That's 2001 think. How much revenue has Hulu gained from those 1.5 mil customers? Volume doesn't help you if you aren't making an average profit per customer. Lexis Nexis and other such firms have relatively small customer bases, but generate a large amount of revenue per customer. That's 2012 think. At least for the majority of new companies that will still be around in 2016.
"trivial to circumvent" (Score:5, Insightful)
you realize that for most people deleting cookies only from nytimes.com is technically challenging
and even if it isn't, the hassle factor is enough to move people to buy
Re:"trivial to circumvent" (Score:4, Interesting)
And the point is a polite reminder that they can't get enough advertising to cover the cost of the content you want, so if you want the content you should pay them.
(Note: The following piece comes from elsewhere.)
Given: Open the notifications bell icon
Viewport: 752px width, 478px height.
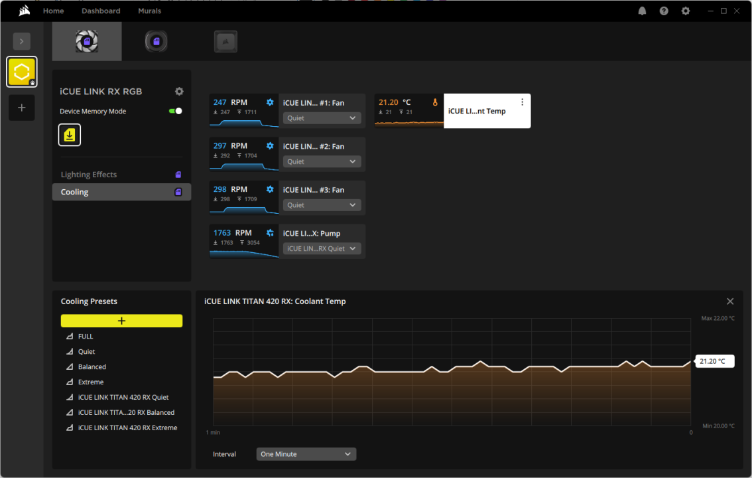Looking at the screenshot, I should coord(642,11).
There are a lot of ways around the paywall. I don't think they are deeply serious about making it half free, half subscription, because people who don't want to pay really won't, and they may come up with a relatively bad scheme to make the NYT involuntarily free if they can't simply circumvent it. I'd rather those who know just delete cookies, than start doing a daily/hourly torrent dump of my website or something. If you annoy pirates enough they'll come up with such and easy way to pirate that no one will ever pay. The NYT seems to have fairly successfully (for the moment) found a middle ground between getting people to pay, while giving away content to those who absolutely wouldn't pay anyway.
latimes hard to bypass (Score:2)
If "everyone" implements strong paywalls, I'll subscribe to the NYTimes because it is the most valuable.
Re:"trivial to circumvent" (Score:4, Funny)
I just feel sorry for the poor information that just so desperately wants to be free but is destined to live its life trapped behind a paywall.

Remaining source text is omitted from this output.